◆ **Aim of the task**
Could you return, word for word, the part of the listing below that opens with the line containing "Given: Open the live chat bubble" and closes with the line containing "Looking at the", with both of those lines included and the pictures left out?

◆ **Materials provided**
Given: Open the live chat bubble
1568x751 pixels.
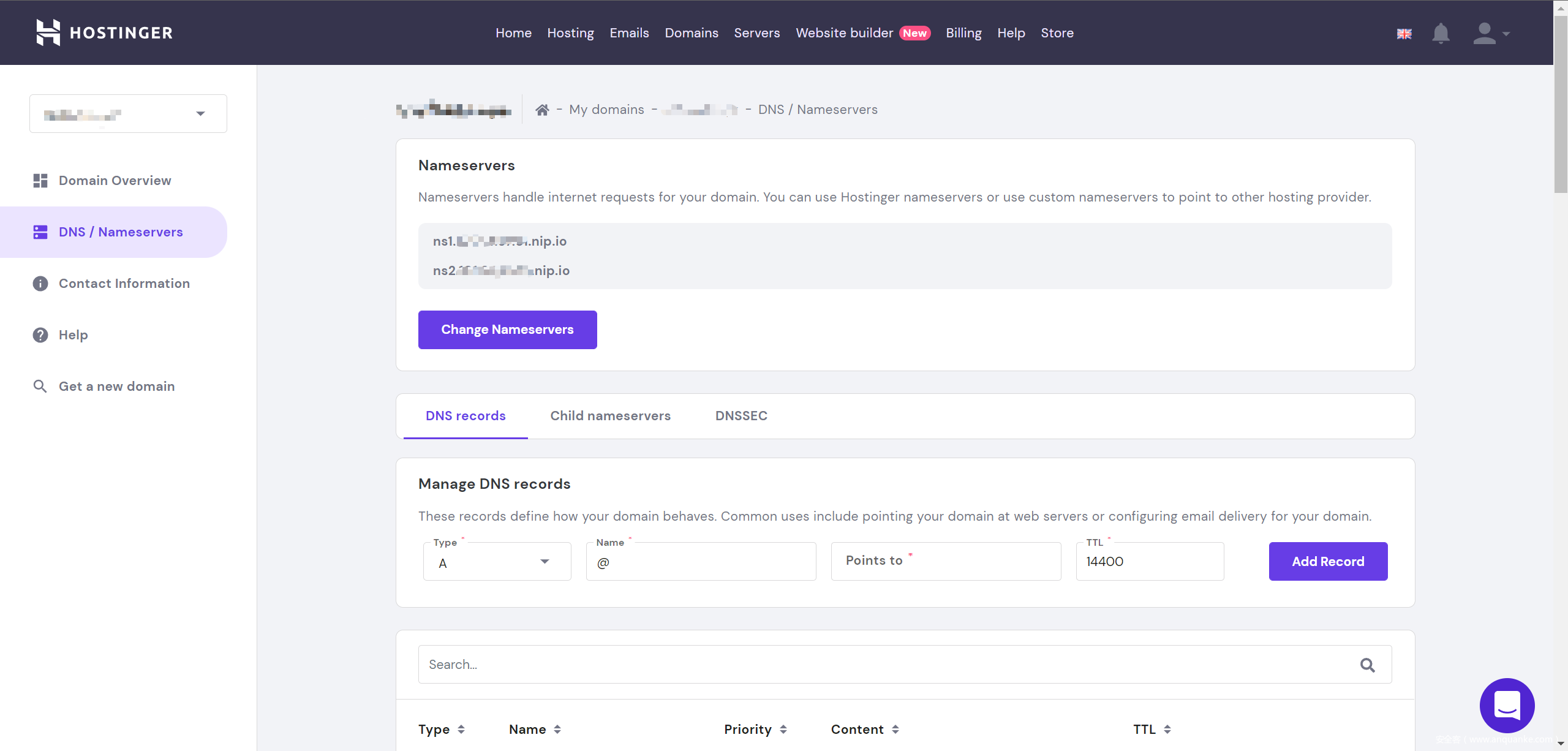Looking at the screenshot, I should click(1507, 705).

...

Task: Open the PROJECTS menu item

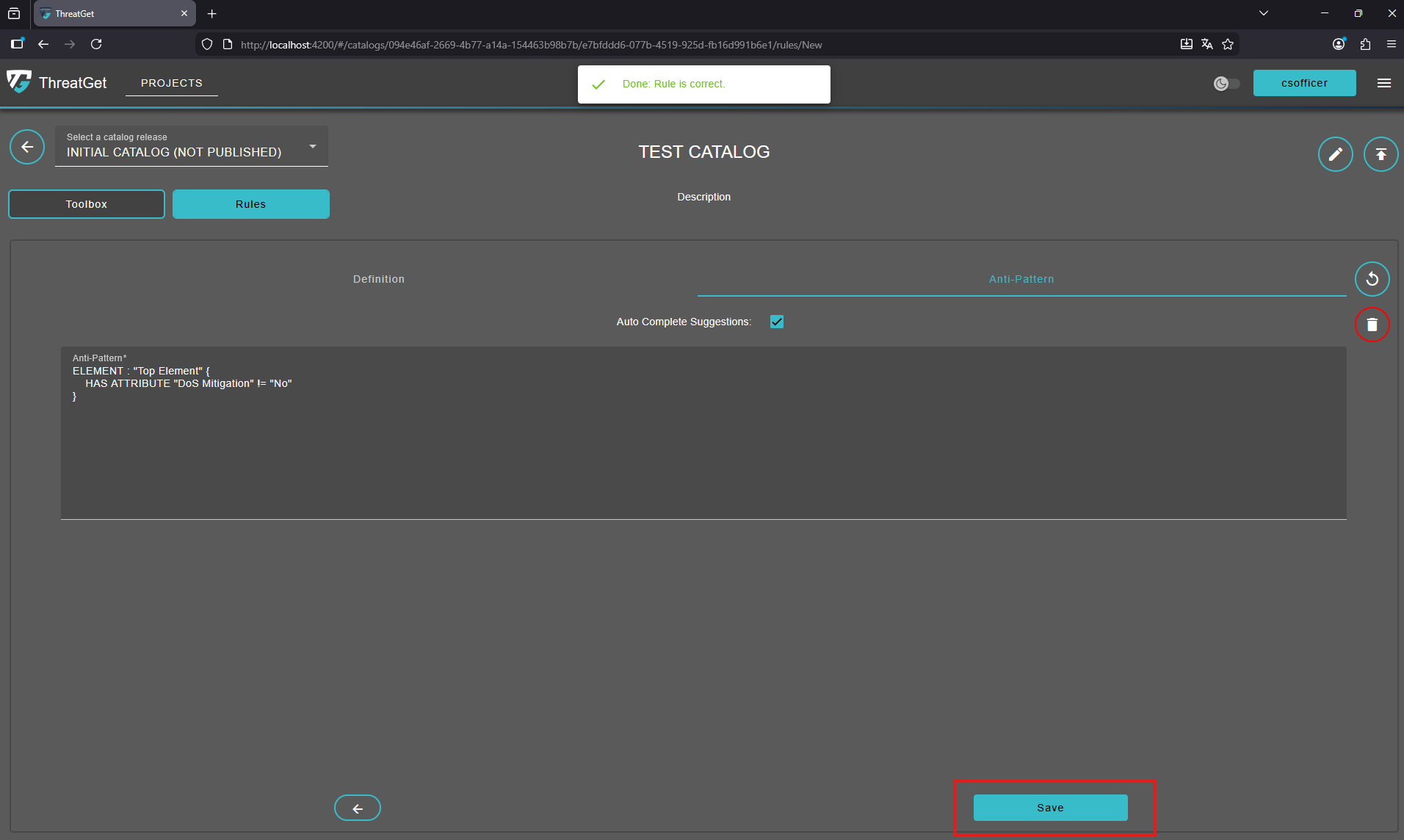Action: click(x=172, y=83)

◆ **Solution for this task**
Given: Open the live chat bubble
1568x751 pixels.
Looking at the screenshot, I should click(1507, 705).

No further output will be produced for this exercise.